To do: Output the data below exactly.

Data to process:
╔══

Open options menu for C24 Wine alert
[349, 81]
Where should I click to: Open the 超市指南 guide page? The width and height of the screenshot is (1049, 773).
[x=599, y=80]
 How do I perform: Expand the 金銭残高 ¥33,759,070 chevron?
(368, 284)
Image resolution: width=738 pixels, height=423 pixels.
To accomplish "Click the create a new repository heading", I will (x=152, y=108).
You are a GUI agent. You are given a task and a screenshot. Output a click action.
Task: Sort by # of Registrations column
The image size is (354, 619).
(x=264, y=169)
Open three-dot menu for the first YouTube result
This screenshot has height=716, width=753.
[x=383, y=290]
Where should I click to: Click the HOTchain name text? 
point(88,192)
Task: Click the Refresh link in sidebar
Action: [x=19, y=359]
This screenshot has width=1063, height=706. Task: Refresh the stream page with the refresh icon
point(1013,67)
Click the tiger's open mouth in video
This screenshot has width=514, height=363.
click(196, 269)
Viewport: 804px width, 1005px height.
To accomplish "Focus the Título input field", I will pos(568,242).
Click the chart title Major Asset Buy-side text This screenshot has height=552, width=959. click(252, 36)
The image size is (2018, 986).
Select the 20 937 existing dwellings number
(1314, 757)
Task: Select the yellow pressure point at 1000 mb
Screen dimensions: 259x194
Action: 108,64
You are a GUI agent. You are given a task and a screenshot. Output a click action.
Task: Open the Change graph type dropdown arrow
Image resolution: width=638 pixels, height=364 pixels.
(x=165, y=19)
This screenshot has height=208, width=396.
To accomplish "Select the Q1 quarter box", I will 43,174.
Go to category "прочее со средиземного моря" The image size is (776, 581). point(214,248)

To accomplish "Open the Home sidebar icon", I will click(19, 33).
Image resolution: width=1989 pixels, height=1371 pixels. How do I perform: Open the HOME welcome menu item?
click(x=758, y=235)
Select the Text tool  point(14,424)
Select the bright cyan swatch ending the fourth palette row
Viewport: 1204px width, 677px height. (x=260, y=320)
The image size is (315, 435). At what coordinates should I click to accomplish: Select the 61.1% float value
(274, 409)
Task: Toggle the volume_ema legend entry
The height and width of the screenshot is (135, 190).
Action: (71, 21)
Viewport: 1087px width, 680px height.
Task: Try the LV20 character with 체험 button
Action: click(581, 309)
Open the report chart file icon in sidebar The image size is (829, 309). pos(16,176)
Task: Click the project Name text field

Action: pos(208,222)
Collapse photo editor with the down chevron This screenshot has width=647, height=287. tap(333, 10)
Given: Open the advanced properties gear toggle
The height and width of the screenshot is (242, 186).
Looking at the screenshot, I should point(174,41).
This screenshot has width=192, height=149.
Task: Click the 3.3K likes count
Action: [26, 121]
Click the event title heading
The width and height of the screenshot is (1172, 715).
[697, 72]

╚══

Response area:
Open options menu for C24 Wine alert
[349, 81]
Where should I click to: Open the 超市指南 guide page? The width and height of the screenshot is (1049, 773).
[x=599, y=80]
 How do I perform: Expand the 金銭残高 ¥33,759,070 chevron?
(368, 284)
Image resolution: width=738 pixels, height=423 pixels.
To accomplish "Click the create a new repository heading", I will (x=152, y=108).
You are a GUI agent. You are given a task and a screenshot. Output a click action.
Task: Sort by # of Registrations column
The image size is (354, 619).
(x=264, y=169)
Open three-dot menu for the first YouTube result
This screenshot has height=716, width=753.
[x=383, y=290]
Where should I click to: Click the HOTchain name text? 
point(88,192)
Task: Click the Refresh link in sidebar
Action: [x=19, y=359]
This screenshot has width=1063, height=706. Task: Refresh the stream page with the refresh icon
point(1013,67)
Click the tiger's open mouth in video
This screenshot has width=514, height=363.
click(196, 269)
Viewport: 804px width, 1005px height.
To accomplish "Focus the Título input field", I will pos(568,242).
Click the chart title Major Asset Buy-side text This screenshot has height=552, width=959. click(252, 36)
The image size is (2018, 986).
Select the 20 937 existing dwellings number
(1314, 757)
Task: Select the yellow pressure point at 1000 mb
Screen dimensions: 259x194
Action: 108,64
You are a GUI agent. You are given a task and a screenshot. Output a click action.
Task: Open the Change graph type dropdown arrow
Image resolution: width=638 pixels, height=364 pixels.
(x=165, y=19)
This screenshot has height=208, width=396.
To accomplish "Select the Q1 quarter box", I will 43,174.
Go to category "прочее со средиземного моря" The image size is (776, 581). point(214,248)

To accomplish "Open the Home sidebar icon", I will click(19, 33).
Image resolution: width=1989 pixels, height=1371 pixels. How do I perform: Open the HOME welcome menu item?
click(x=758, y=235)
Select the Text tool  point(14,424)
Select the bright cyan swatch ending the fourth palette row
Viewport: 1204px width, 677px height. (x=260, y=320)
The image size is (315, 435). At what coordinates should I click to accomplish: Select the 61.1% float value
(274, 409)
Task: Toggle the volume_ema legend entry
The height and width of the screenshot is (135, 190).
Action: (71, 21)
Viewport: 1087px width, 680px height.
Task: Try the LV20 character with 체험 button
Action: click(581, 309)
Open the report chart file icon in sidebar The image size is (829, 309). pos(16,176)
Task: Click the project Name text field

Action: pos(208,222)
Collapse photo editor with the down chevron This screenshot has width=647, height=287. tap(333, 10)
Given: Open the advanced properties gear toggle
The height and width of the screenshot is (242, 186).
Looking at the screenshot, I should point(174,41).
This screenshot has width=192, height=149.
Task: Click the 3.3K likes count
Action: [26, 121]
Click the event title heading
The width and height of the screenshot is (1172, 715).
[697, 72]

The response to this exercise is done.